On Mon, May 8, 2023, at 8:33 AM, Serhei Makarov wrote:
> Usage instructions will be kept up-to-date in README.eu-stacktrace on
> the topic branch:
>
> -
> https://sourceware.org/cgit/elfutils/tree/README.eu-stacktrace?h=users/serhei/eu-stacktrace
Hello,
I wanted to send an up-to-date outline of my current plans for eu-stacktrace. I
believe that I will be able to submit my branch for review prior to the planned
autumn release of elfutils. But there are still a number things to fix before
the code can go through formal review. For now I'll describe what these are
(and follow-up with another email once I've made good progress on them).

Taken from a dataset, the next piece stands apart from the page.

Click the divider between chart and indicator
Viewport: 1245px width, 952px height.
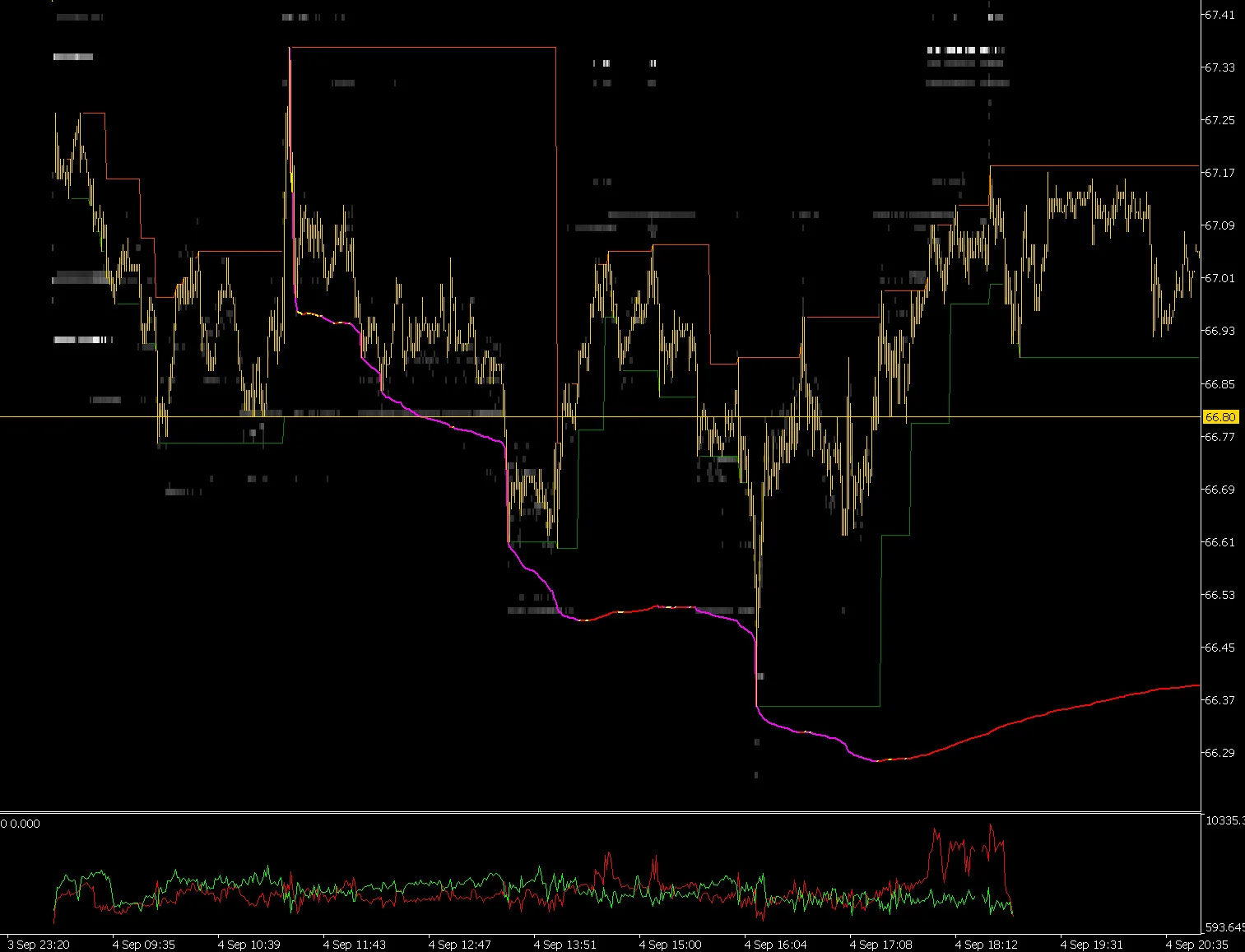[601, 812]
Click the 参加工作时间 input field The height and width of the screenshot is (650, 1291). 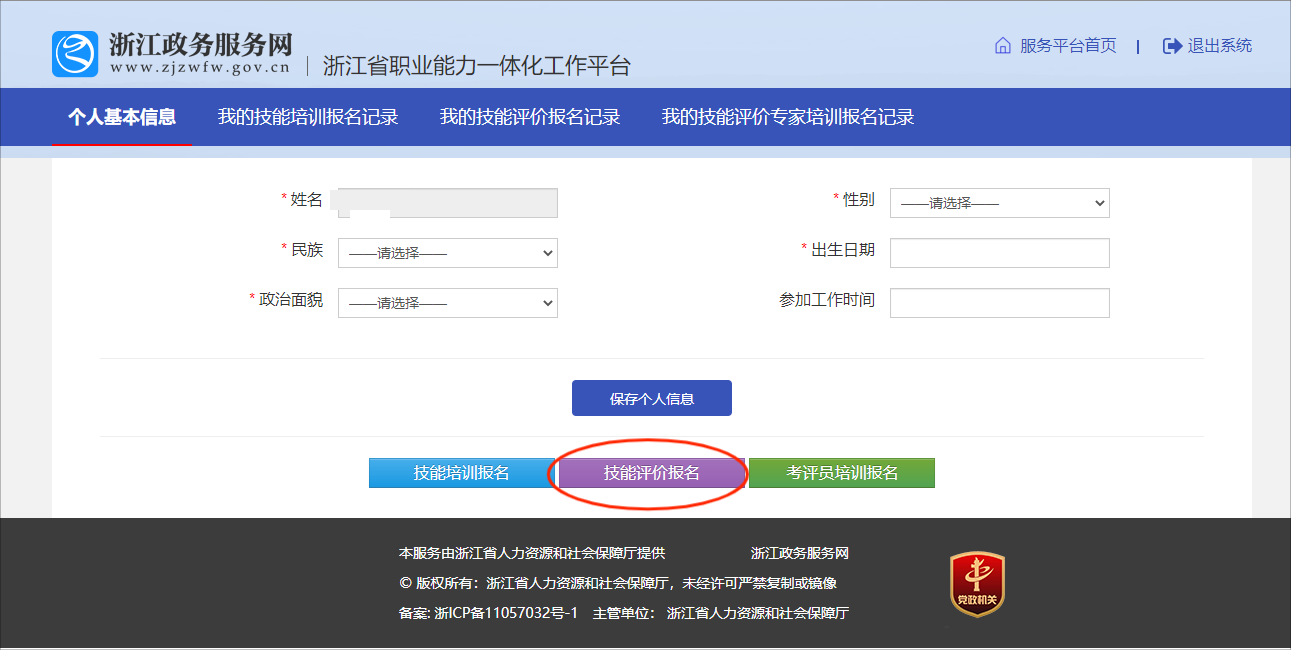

* Major features needed: basic support for perf tool.
The currently-implemented sysprof backend depends on a set of patches to
sysprof. I will submit these for review after a bit more code cleanup, but to
avoid creating a rigid timeframe for their release, it would be good to give
eu-stacktrace another use-case, even if only a basic one. Unwinding of stack
samples in perf tool recordings should be ideal for this.

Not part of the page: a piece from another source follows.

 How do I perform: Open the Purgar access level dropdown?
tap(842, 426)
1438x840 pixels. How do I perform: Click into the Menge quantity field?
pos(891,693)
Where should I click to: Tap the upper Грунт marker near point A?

* Major features needed(?): container support.
The timeframe for this is a bit more uncertain, but it's highly requested by
the sysprof maintainers; necessary for profiling Fedora Silverblue-type
systems. Sysprof currently includes code (e.g. in
src/libsysprof/sysprof-podman.c, sysprof-linux-instrument.c) to locate
executables inside podman and flatpak containers.

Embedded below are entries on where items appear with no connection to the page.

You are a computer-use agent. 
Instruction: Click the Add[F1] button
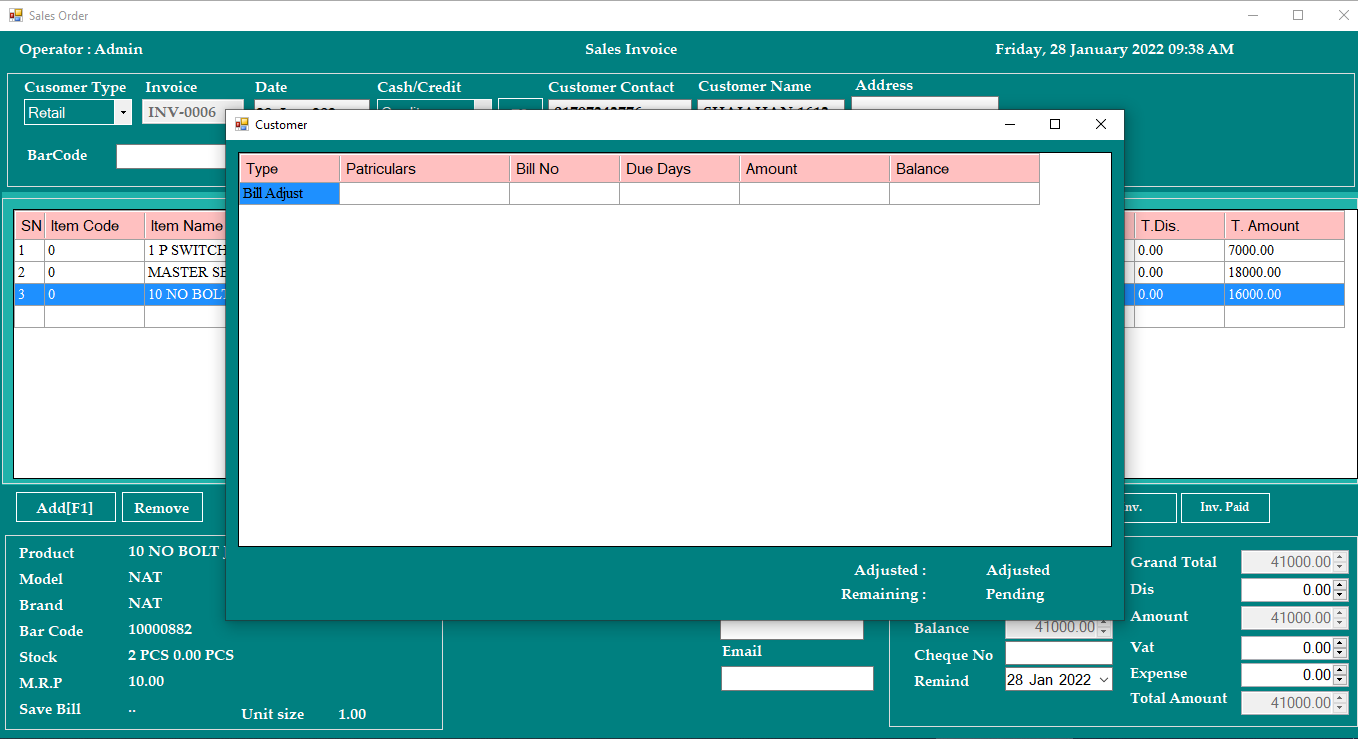(x=64, y=507)
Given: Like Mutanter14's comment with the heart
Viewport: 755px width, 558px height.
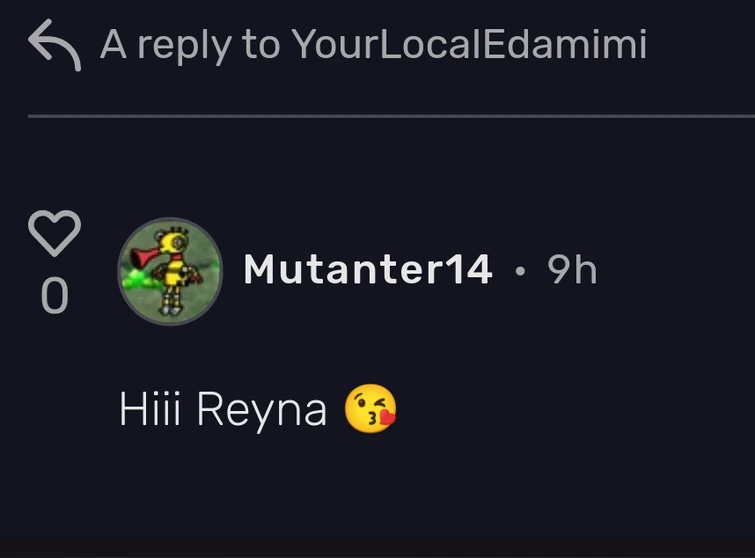Looking at the screenshot, I should (54, 234).
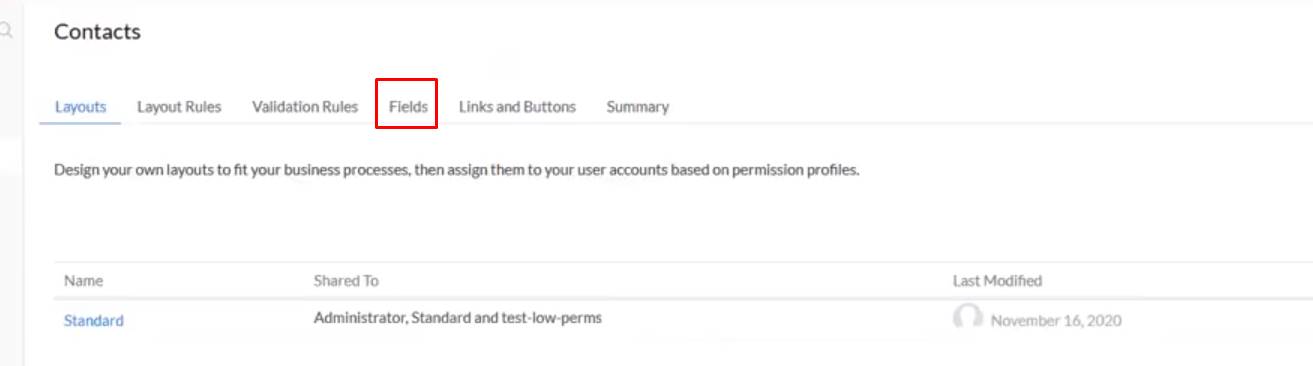Switch to the Layouts tab

(x=81, y=106)
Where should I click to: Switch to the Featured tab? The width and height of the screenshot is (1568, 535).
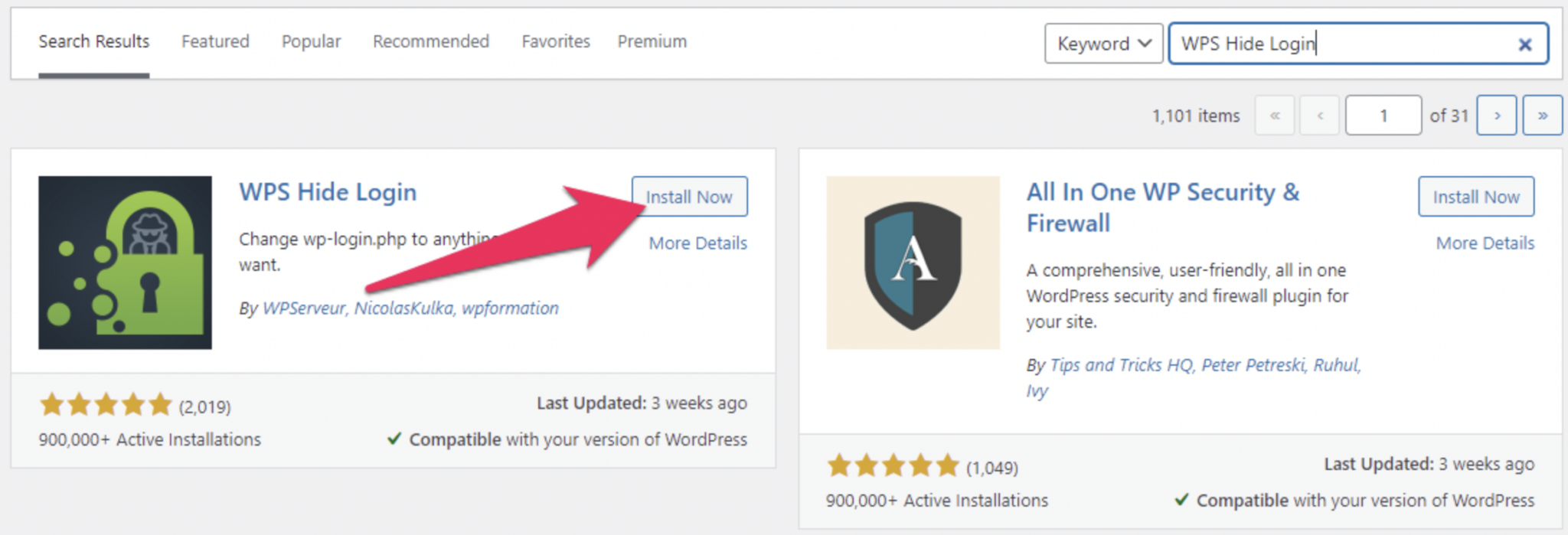click(x=215, y=41)
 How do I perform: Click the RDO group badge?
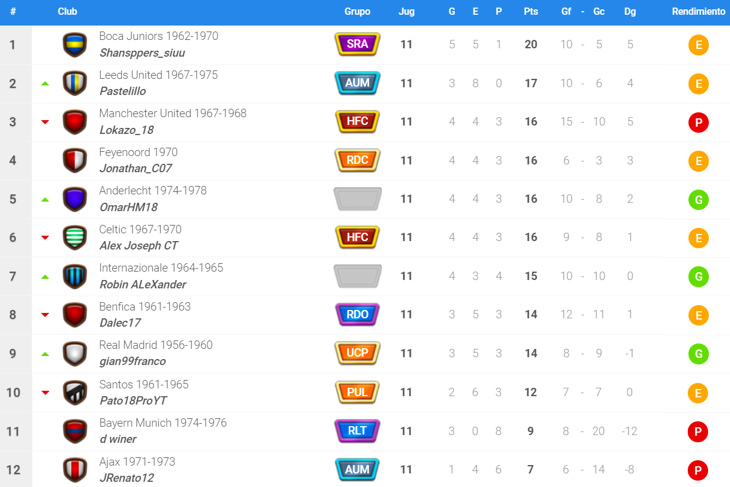coord(357,315)
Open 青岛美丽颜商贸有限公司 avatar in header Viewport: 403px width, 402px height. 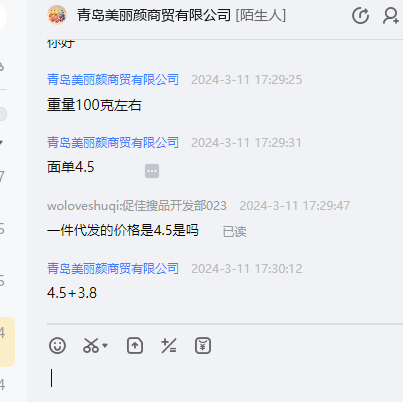57,15
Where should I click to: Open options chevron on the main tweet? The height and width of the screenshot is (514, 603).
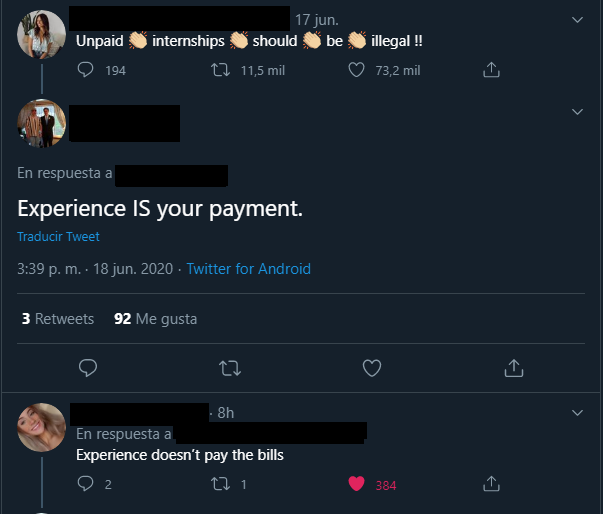pos(577,111)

The extent to which this functionality needs to be replicated is still a bit
uncertain to me -- it may turn out that, for the elfutils reporting
infrastructure's purposes, access through the /proc/PID/{maps,mem} interface
will give us sufficient access to CFI.
But if it turns out to be needed, I'm not ruling out re-implementing the
Sysprof functionality for elfutils, because any benefits would accrue to any
tool that uses elfutils reporting. This would need to be reviewed as a separate
patchset since these would be changes to the elfutils libraries rather than a
separate new tool under src/.
* Various other fixes.
The major remaining issues to fix relate to architecture portability, and I
have a very good precedent here in terms of the perfparser implementation from
qt-creator cf.
https://codereview.qt-project.org/gitweb?p=qt-creator/perfparser.git;a=blob;f=app/perfregisterinfo.cpp;hb=HEAD
Beyond that, there is a certain amount of work to look at specific isolated
cases where eu-stacktrace isn't unwinding a particular application. Some of
these will lead to crucial bugfixes; others (such as tracing JIT
implementations that don't really worry about debuginfo) are not something we
can do much about. I would suggest that, once the abovementioned tasks are
done, it's best to release eu-stacktrace as an experimental tool and give more
people opportunity to 'kick the tires' and find more issues. A certain length
of time with the tool released as part of elfutils and continuing to mature is
really a prerequisite to start talking about eu-stacktrace as a reason to
re-enable framepointer optimizations.